The *Piano Sonata No. 10 opus 70 by Scriabin *is so advanced harmonically, so chromatic, that it verges on the atonal. A wandering, seemingly aimless composition, vague and prolix, melodically almost non-existent, rhythmically diffuse, no discernible pulse...what a refreshing break from the "One-two! One two!" march rhythms and clichéd phrasings of most Western, even modern, composers.

This is what happens when harmonically advanced music, becoming more and more chromatic, loses its melodic charms, and becomes a twisting morass of chromatic chord permutations...all things become vertical, sonorous, spectral, and polyphonic independence dissolves in the rapids of harmonic waves of sound.

*Schoenberg* knew this is what would happen, so he gave the chromatic morass an ordered sequence; a forlorn strategy which attempted to solidify the waves, to regain the polyphonic lifelines of order. *Scriabin,* instead, chose to die, to drown, to submit his ego to the water, carefully refined and sealed-over. His intense interest in *Madame Blavatsky's *philosophy shows that he was inexorably drawn to the unconscious, the non-ego-driven, the animus, the dark side of the moon.

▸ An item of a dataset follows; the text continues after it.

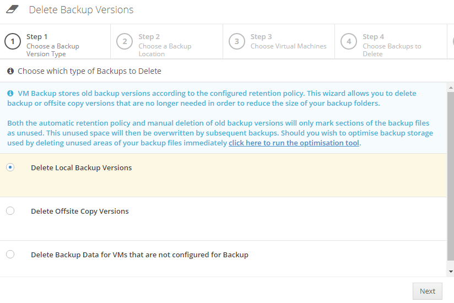454x303 pixels.
Task: Click the eraser icon beside Delete Backup Versions
Action: [13, 9]
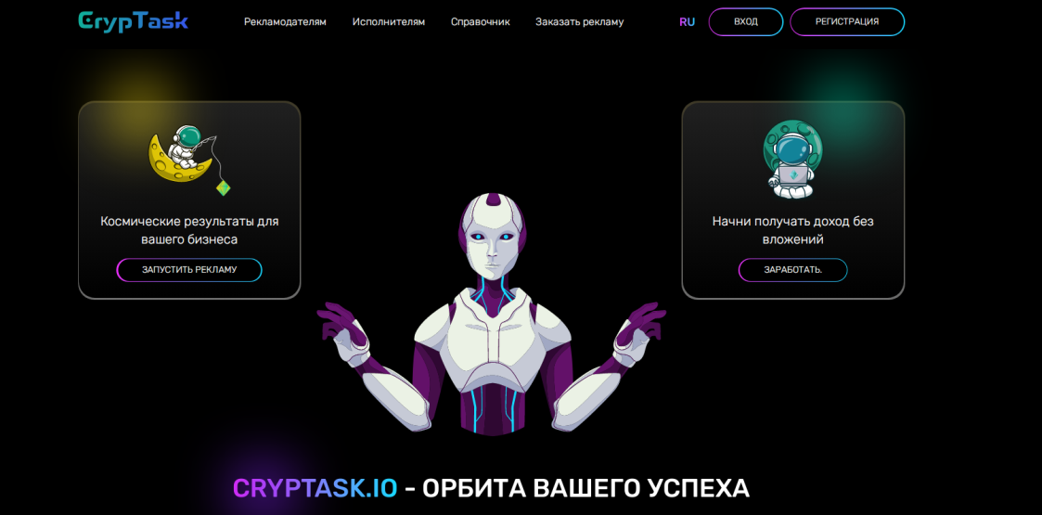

*Schoenberg *was too directed by his agenda and tradition; to transform Viennese ideology into his own creature; nationalistic to a degree, in that he always wanted to "belong," to be a part of, yet, to accomplish this by subverting it finally? A love/hate mission, unconscious forces of his psyche pulling him in two directions: one is the traditionalist, wanting to fulfill the expectations of society, in traditions of love, marriage, heroic accomplishment; and the other, the outsider, lingering outside the concert halls of Vienna, too poor to gain admission to Wagner, playing a makeshift cello, yet knowing more than any typical Viennese citizen. So, finally he was driven to subvert the very language he mastered so completely, by giving it ordered sequence and polyphonic life again. He will not drown in the chromatic sea, but will conquer it, and tame it.

*Scriabin,* by contrast, submits to the anima; the darkness engulfs his music, he becomes one, in submission and death, to the vast chromatic ocean of colors. Ahh, yes, the darkness!

These two composers might seem to represent two diametrically opposed solutions to the increasing chromaticism of the 20th century. Scriabin, Dionysius, submitting beautifully and completely to the unconscious drives of chaos and feeling; Schoenberg, Apollonian, feeling the same forces, attempting to control the dragon, to create himself as a heroic victor over the forces of illogic and diffuse intuition; then submitting to its consequences. A removal of ego, but on his terms.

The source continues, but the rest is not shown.